Baby sitter e asili nido erano i due utilizzi previsti per questa misura. Si trattava di un contributo massimo di 600 euro al mese per le madri lavoratrici (dal 2016 anche autonome), richiedibile entro gli 11 mesi successivi alla fine del congedo di maternità. L’unica condizione era rinunciare, in tutto o in parte, al congedo parentale.
Introdotto inizialmente come misura sperimentale per il triennio 2013-2015, il voucher baby sitter era stato rinnovato poi di anno in anno.
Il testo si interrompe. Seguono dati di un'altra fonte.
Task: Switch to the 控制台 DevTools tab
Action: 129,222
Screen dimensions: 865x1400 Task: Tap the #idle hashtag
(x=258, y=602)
Poi però il governo gialloverde – nell’affanno di trovare le coperture per l’ultima legge di bilancio – ha deciso di dire addio a questa forma di sostegno, che quindi dal primo gennaio 2019 non si può più richiedere.
Ma che succede a chi non riesce a spendere tutti i soldi ottenuti entro le scadenze comunicate dall’Inps? Semplice: le somme vengono restituite ai vecchi percettori del voucher sotto forma di mesi di congedo parentale. Gli stessi usciti dalla porta per ottenere il voucher, ora rientrano dalla finestra.
Attenzione: il riaccredito vale solo per mensilità intere. Significa che si incamera un mese di congedo parentale ogni 600 euro non spesi, ma se la somma è di 900 euro, si ottiene sempre un mese, non un mese e mezzo. Gli altri 15 giorni si perdono.